Dataset excerpts
========
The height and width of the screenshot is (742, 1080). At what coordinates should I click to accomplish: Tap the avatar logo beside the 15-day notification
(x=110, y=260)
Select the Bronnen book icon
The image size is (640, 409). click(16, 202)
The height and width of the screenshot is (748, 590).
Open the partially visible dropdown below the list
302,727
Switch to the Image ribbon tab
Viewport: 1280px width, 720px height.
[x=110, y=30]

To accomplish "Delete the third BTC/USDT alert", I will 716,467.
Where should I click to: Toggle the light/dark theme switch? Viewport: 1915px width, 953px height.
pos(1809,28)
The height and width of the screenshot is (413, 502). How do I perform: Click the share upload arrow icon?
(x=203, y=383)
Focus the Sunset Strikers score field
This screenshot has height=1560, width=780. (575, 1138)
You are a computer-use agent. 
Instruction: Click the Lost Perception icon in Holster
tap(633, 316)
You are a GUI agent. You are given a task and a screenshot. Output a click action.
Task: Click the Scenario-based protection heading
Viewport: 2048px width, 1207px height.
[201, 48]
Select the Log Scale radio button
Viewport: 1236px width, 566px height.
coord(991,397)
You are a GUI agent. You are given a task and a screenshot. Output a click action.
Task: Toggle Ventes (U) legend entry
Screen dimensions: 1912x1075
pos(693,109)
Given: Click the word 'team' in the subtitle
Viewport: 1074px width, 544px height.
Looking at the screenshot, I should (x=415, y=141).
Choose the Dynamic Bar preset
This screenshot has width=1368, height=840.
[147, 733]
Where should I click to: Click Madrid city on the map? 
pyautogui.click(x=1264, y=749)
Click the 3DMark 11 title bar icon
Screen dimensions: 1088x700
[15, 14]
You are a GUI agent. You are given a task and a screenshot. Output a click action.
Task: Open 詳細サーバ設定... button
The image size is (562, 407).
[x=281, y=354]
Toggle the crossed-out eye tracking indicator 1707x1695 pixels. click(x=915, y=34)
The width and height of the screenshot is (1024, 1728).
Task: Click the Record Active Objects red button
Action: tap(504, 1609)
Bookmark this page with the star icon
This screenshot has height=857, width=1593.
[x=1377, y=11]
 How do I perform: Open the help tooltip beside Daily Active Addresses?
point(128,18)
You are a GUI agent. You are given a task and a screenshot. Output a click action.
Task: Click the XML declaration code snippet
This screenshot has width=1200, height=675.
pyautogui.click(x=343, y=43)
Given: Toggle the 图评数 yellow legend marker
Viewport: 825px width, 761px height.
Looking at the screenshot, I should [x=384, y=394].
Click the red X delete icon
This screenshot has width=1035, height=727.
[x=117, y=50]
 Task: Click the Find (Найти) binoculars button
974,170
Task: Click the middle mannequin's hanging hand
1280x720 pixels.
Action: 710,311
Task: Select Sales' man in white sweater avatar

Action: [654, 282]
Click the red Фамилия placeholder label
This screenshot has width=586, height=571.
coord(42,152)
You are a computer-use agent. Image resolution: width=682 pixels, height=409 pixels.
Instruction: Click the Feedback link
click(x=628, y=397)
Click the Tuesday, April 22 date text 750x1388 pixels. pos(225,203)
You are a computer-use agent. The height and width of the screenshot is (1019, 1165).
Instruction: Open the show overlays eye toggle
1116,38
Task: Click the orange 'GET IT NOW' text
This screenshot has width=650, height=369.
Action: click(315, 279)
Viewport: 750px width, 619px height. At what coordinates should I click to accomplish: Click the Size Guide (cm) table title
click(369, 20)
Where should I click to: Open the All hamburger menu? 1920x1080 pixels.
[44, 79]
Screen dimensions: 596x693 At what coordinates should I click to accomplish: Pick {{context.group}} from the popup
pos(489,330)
========
:: INSTRUCTIONS FOR THE TASK ::
Down to the last line, reproduce the entries above precisely.

:: THE COMPLETED TASK ::
The height and width of the screenshot is (742, 1080). At what coordinates should I click to accomplish: Tap the avatar logo beside the 15-day notification
(x=110, y=260)
Select the Bronnen book icon
The image size is (640, 409). click(16, 202)
The height and width of the screenshot is (748, 590).
Open the partially visible dropdown below the list
302,727
Switch to the Image ribbon tab
Viewport: 1280px width, 720px height.
[x=110, y=30]

To accomplish "Delete the third BTC/USDT alert", I will 716,467.
Where should I click to: Toggle the light/dark theme switch? Viewport: 1915px width, 953px height.
pos(1809,28)
The height and width of the screenshot is (413, 502). How do I perform: Click the share upload arrow icon?
(x=203, y=383)
Focus the Sunset Strikers score field
This screenshot has height=1560, width=780. (575, 1138)
You are a computer-use agent. 
Instruction: Click the Lost Perception icon in Holster
tap(633, 316)
You are a GUI agent. You are given a task and a screenshot. Output a click action.
Task: Click the Scenario-based protection heading
Viewport: 2048px width, 1207px height.
[201, 48]
Select the Log Scale radio button
Viewport: 1236px width, 566px height.
coord(991,397)
You are a GUI agent. You are given a task and a screenshot. Output a click action.
Task: Toggle Ventes (U) legend entry
Screen dimensions: 1912x1075
pos(693,109)
Given: Click the word 'team' in the subtitle
Viewport: 1074px width, 544px height.
Looking at the screenshot, I should (x=415, y=141).
Choose the Dynamic Bar preset
This screenshot has width=1368, height=840.
[147, 733]
Where should I click to: Click Madrid city on the map? 
pyautogui.click(x=1264, y=749)
Click the 3DMark 11 title bar icon
Screen dimensions: 1088x700
[15, 14]
You are a GUI agent. You are given a task and a screenshot. Output a click action.
Task: Open 詳細サーバ設定... button
The image size is (562, 407).
[x=281, y=354]
Toggle the crossed-out eye tracking indicator 1707x1695 pixels. click(x=915, y=34)
The width and height of the screenshot is (1024, 1728).
Task: Click the Record Active Objects red button
Action: tap(504, 1609)
Bookmark this page with the star icon
This screenshot has height=857, width=1593.
[x=1377, y=11]
 How do I perform: Open the help tooltip beside Daily Active Addresses?
point(128,18)
You are a GUI agent. You are given a task and a screenshot. Output a click action.
Task: Click the XML declaration code snippet
This screenshot has width=1200, height=675.
pyautogui.click(x=343, y=43)
Given: Toggle the 图评数 yellow legend marker
Viewport: 825px width, 761px height.
Looking at the screenshot, I should [x=384, y=394].
Click the red X delete icon
This screenshot has width=1035, height=727.
[x=117, y=50]
 Task: Click the Find (Найти) binoculars button
974,170
Task: Click the middle mannequin's hanging hand
1280x720 pixels.
Action: 710,311
Task: Select Sales' man in white sweater avatar

Action: [654, 282]
Click the red Фамилия placeholder label
This screenshot has width=586, height=571.
coord(42,152)
You are a computer-use agent. Image resolution: width=682 pixels, height=409 pixels.
Instruction: Click the Feedback link
click(x=628, y=397)
Click the Tuesday, April 22 date text 750x1388 pixels. pos(225,203)
You are a computer-use agent. The height and width of the screenshot is (1019, 1165).
Instruction: Open the show overlays eye toggle
1116,38
Task: Click the orange 'GET IT NOW' text
This screenshot has width=650, height=369.
Action: click(315, 279)
Viewport: 750px width, 619px height. At what coordinates should I click to accomplish: Click the Size Guide (cm) table title
click(369, 20)
Where should I click to: Open the All hamburger menu? 1920x1080 pixels.
[44, 79]
Screen dimensions: 596x693 At what coordinates should I click to accomplish: Pick {{context.group}} from the popup
pos(489,330)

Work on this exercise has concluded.